Tornando a casa chiamo Dan e cominciamo a parlare di come affrontare il discorso non solo con lo staff, ma anche con il neurologo (“Perché gli sono tornate le crisi epilettiche dopo tanto tempo? Cosa fare?”), con le infermiere addette agli utenti, con l’organizzazione a capo dello staff della casa e altro. Parlando di queste cose importanti, mi siedo su una panchina di Piazzale Susa a fumare una sigaretta. Nell’appartamento che devo lasciare domani non si potrebbe fumare, in teoria. In realtà finora ho aperto la finestra e ho fumato lo stesso, ma data la mia partenza imminente ho pensato che da oggi sarebbe meglio fumare fuori.

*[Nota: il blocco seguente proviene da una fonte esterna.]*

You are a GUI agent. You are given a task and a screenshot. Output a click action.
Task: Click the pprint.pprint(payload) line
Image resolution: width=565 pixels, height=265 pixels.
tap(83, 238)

Mentre parlo, noto un signore anziano, con il bastone vestito in modo elegante tranne un paio di pantofole di lana cotta ai piedi. Vedo che si dirige verso di me. Penso: “Strano, con tutte le panchine libere, vuole venire a sedersi di fianco a me?” Pensiero velocissimo, arrivato tra una parola e l’altra di Dan che mi sta spiegando delle cose. Il signore si avvicina di fronte a me e mi dice qualcosa che non capisco. “Scusa un attimo, Dan, c’è uno che mi sta dicendo qualcosa”. “Prego?”, dico al signore per fargli ripetere quello che mi aveva appena detto. “Ma come, alla sua età fuma ancora? Ma non si vergogna? Lo sa che le fa male?”.
Lo guardo pensando a come reagire a questa interruzione di un fatto grave come la vita e la morte di mio figlio nel caso non venga monitorato meglio: cosa faccio, lo mando a cagare o lo ignoro e continuo la mia conversazione? "Ha ragione, lo so che fa male", rispondo da persona garbata. “E allora perché continua?”, insiste lui. Si scusa per l’interruzione e se ne va, con il suo bastone e le sue ciabatte di lana cotta. “Ma chi era?”, mi chiede Dan. “Uno”, faccio io. Poi riprendiamo la conversazione e poco dopo ci salutiamo.
In ascensore faccio mente locale e mi accorgo di essere stata insultata due volte in una frase, e cioè che il signore con il bastone e le ciabatte di lana cotta mi ha dato della vecchia e anche della cogliona che continuo a fumare.
Ma quando sono arrivata al mio piano e la porta di alluminio si è aperta automaticamente, ho anche pensato che ci sono persone nate con il dono della sintesi e che per questo le invidio un po’.